=== MATERIAL SUPPLIED ===

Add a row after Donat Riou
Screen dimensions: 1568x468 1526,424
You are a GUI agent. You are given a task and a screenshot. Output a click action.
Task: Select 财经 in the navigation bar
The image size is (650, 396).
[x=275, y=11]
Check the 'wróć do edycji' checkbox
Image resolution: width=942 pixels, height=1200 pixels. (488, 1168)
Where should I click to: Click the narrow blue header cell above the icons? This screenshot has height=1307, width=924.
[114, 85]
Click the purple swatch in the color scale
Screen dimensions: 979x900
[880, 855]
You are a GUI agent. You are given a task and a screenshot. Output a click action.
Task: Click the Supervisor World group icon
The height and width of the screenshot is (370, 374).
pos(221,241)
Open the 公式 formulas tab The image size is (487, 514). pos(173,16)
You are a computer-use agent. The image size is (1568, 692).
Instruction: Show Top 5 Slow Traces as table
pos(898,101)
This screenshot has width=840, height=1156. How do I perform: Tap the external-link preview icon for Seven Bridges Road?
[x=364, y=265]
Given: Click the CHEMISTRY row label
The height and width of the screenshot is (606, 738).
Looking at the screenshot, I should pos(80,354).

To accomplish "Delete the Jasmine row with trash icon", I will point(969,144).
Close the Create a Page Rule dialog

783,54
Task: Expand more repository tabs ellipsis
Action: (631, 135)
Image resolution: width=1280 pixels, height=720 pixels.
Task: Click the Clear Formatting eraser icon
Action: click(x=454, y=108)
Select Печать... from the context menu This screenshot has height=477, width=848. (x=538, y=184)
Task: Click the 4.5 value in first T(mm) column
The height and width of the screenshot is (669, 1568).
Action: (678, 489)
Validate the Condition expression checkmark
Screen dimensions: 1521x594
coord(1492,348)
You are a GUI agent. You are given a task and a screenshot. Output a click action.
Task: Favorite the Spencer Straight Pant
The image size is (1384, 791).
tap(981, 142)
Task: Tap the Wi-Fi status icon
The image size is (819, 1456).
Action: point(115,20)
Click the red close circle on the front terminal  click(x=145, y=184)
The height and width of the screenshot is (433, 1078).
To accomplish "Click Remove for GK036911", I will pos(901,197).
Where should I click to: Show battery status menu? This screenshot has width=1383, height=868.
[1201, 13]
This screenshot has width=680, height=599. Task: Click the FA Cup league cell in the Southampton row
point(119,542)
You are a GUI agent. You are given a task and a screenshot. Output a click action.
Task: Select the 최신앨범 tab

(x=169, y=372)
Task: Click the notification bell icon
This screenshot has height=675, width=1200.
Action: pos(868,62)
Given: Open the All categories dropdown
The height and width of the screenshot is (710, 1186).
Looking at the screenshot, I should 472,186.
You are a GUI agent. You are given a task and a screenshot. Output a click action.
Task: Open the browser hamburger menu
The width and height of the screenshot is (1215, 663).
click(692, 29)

===

Could you transcribe every entry exactly, without altering anything?

__YOUR SOLUTION__
Add a row after Donat Riou
Screen dimensions: 1568x468 1526,424
You are a GUI agent. You are given a task and a screenshot. Output a click action.
Task: Select 财经 in the navigation bar
The image size is (650, 396).
[x=275, y=11]
Check the 'wróć do edycji' checkbox
Image resolution: width=942 pixels, height=1200 pixels. (488, 1168)
Where should I click to: Click the narrow blue header cell above the icons? This screenshot has height=1307, width=924.
[114, 85]
Click the purple swatch in the color scale
Screen dimensions: 979x900
[880, 855]
You are a GUI agent. You are given a task and a screenshot. Output a click action.
Task: Click the Supervisor World group icon
The height and width of the screenshot is (370, 374).
pos(221,241)
Open the 公式 formulas tab The image size is (487, 514). pos(173,16)
You are a computer-use agent. The image size is (1568, 692).
Instruction: Show Top 5 Slow Traces as table
pos(898,101)
This screenshot has width=840, height=1156. How do I perform: Tap the external-link preview icon for Seven Bridges Road?
[x=364, y=265]
Given: Click the CHEMISTRY row label
The height and width of the screenshot is (606, 738).
Looking at the screenshot, I should pos(80,354).

To accomplish "Delete the Jasmine row with trash icon", I will point(969,144).
Close the Create a Page Rule dialog

783,54
Task: Expand more repository tabs ellipsis
Action: (631, 135)
Image resolution: width=1280 pixels, height=720 pixels.
Task: Click the Clear Formatting eraser icon
Action: click(x=454, y=108)
Select Печать... from the context menu This screenshot has height=477, width=848. (x=538, y=184)
Task: Click the 4.5 value in first T(mm) column
The height and width of the screenshot is (669, 1568).
Action: (678, 489)
Validate the Condition expression checkmark
Screen dimensions: 1521x594
coord(1492,348)
You are a GUI agent. You are given a task and a screenshot. Output a click action.
Task: Favorite the Spencer Straight Pant
The image size is (1384, 791).
tap(981, 142)
Task: Tap the Wi-Fi status icon
The image size is (819, 1456).
Action: point(115,20)
Click the red close circle on the front terminal  click(x=145, y=184)
The height and width of the screenshot is (433, 1078).
To accomplish "Click Remove for GK036911", I will pos(901,197).
Where should I click to: Show battery status menu? This screenshot has width=1383, height=868.
[1201, 13]
This screenshot has width=680, height=599. Task: Click the FA Cup league cell in the Southampton row
point(119,542)
You are a GUI agent. You are given a task and a screenshot. Output a click action.
Task: Select the 최신앨범 tab

(x=169, y=372)
Task: Click the notification bell icon
This screenshot has height=675, width=1200.
Action: pos(868,62)
Given: Open the All categories dropdown
The height and width of the screenshot is (710, 1186).
Looking at the screenshot, I should 472,186.
You are a GUI agent. You are given a task and a screenshot. Output a click action.
Task: Open the browser hamburger menu
The width and height of the screenshot is (1215, 663).
click(692, 29)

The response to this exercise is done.